Selected extract
● ● ● ● ● ● ●
Gathering training data like this is only mildly mind-numbing.

So to give the user some motivation that this will be worth it, there's a little database stats window that computes the total gathered training time on the right.

Does What It Says On the Tin!

There are many approaches to training ASR models that are significantly more advanced like this (like training based on STT-ed material). But - being the opinionated kind of tecchie - these go against my philosophy.

I believe that the best results from AI come when you don't try to get too clever. This GUI was built to facilitate the capture and dataset-formatting of small batches of audio clips narrated by the user.

This GUI was created for those instances in which you don't need a huge volume of training data, but you do want to get it captured.

Bells, Whistles, Shortcomings

Some other bells and whistles:

I added a short clip/cut-off logic for saving the audio files. The objective was to avoid capturing the sound of key presses when starting and stopping capture.
● ● ● ● ● ● ●
Data excerpts:
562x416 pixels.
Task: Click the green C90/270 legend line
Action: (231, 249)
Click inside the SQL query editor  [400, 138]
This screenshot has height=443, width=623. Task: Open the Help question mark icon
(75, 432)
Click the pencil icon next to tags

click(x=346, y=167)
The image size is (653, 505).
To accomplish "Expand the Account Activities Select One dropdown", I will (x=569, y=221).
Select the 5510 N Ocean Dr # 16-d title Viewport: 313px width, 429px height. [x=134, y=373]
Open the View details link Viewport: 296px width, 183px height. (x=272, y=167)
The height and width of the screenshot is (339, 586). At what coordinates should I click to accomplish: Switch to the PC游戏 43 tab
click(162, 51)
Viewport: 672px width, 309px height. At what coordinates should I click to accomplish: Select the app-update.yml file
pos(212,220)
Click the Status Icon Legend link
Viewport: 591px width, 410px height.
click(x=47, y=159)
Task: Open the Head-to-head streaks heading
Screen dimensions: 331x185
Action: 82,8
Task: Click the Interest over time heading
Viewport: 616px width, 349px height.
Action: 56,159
● ● ● ● ● ● ●
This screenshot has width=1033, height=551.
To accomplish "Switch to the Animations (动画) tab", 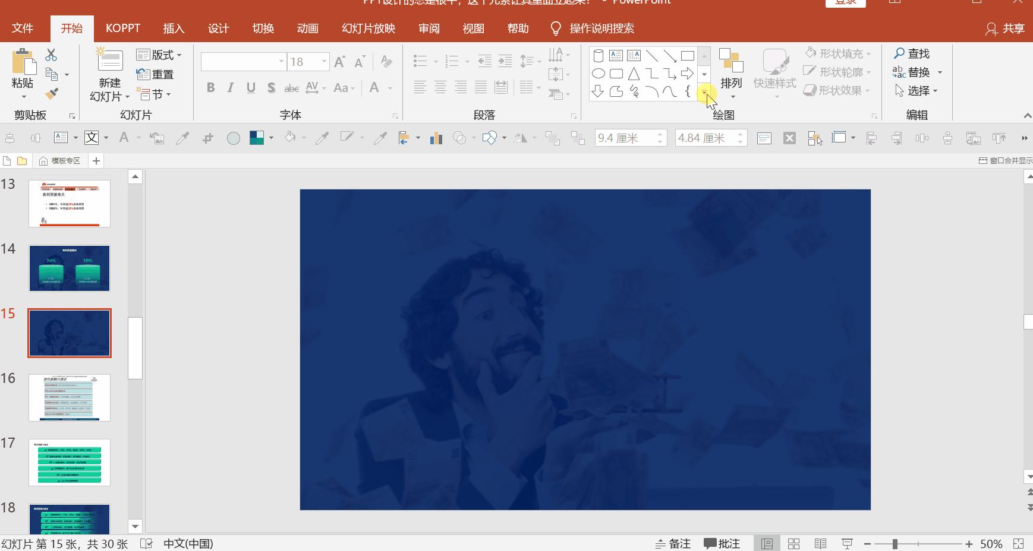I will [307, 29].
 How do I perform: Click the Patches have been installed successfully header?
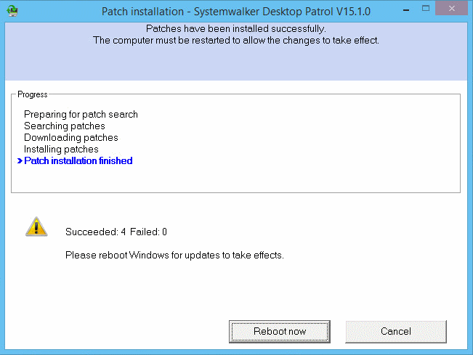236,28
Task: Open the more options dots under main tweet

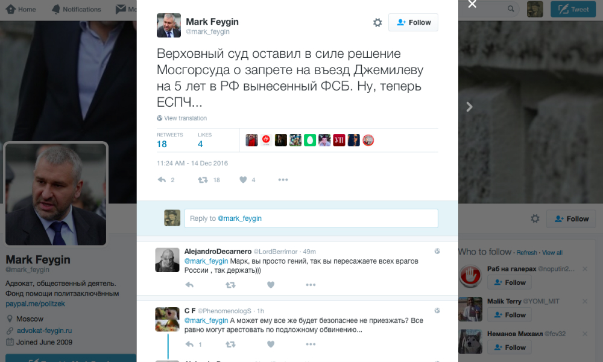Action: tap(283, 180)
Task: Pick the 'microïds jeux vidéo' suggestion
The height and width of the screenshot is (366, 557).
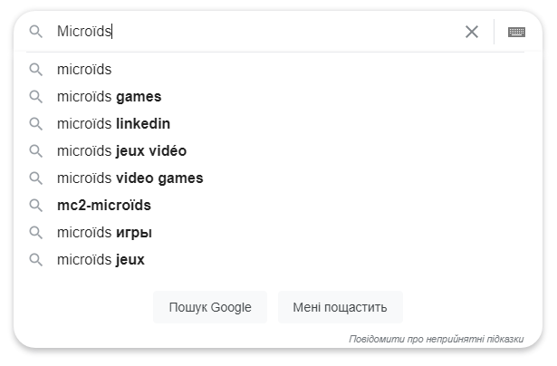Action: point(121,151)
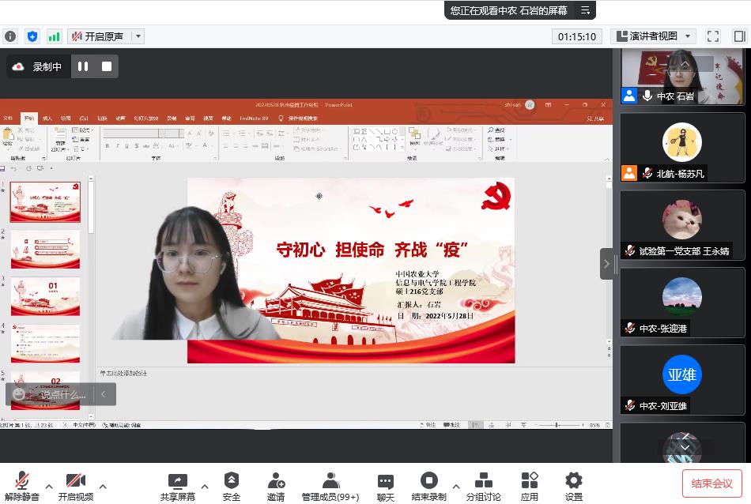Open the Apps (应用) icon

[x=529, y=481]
● ● ● ● ● ● ●
Problem to work on
Continue the write-up about the GUI for recording ASR training data, starting right after its final sentence. The data excerpts have nothing to do with this.

Written response
Shortcomings:

Getting the LLM to generate sentences that adhere to the input params (including custom vocab when requested) AND which make sense is ..... hard. Some tuning of prompts is advised when trying to get this right.

Also, by way of FYI:

I used Open Router for this and GPT 4 mini. Small scale synthetic text generation works perfectly well on smalll and non-SOTA models! This can definitely also work on local inference. Just sub out the API router for a call to Ollama API etc.

Useful features:

I created this GUI for one project then needed it for another. I realised that creating these afresh every time (even vibe coded) was not smart. That's why this GUI supports dataset configs so you can use it for different projects. Remotes are autodetected based on the prescence of a .git folder which works for both Hugging Face and Github remotes.

The rest of the readme is by ... Claude!

Screenshots

Main Interface

Features

LLM-powered text generation - Uses OpenRouter API with GPT-4o-mini for text generation
- 100-150 word samples (optimal for speech training)
- Multiple text styles (technical, informal, voice notes, narrative, etc.)
- Customizable content types and formats
Audio recording - Record directly from your microphone
Duration constraints - Enforces 1-35 second clips (optimal for Whisper training)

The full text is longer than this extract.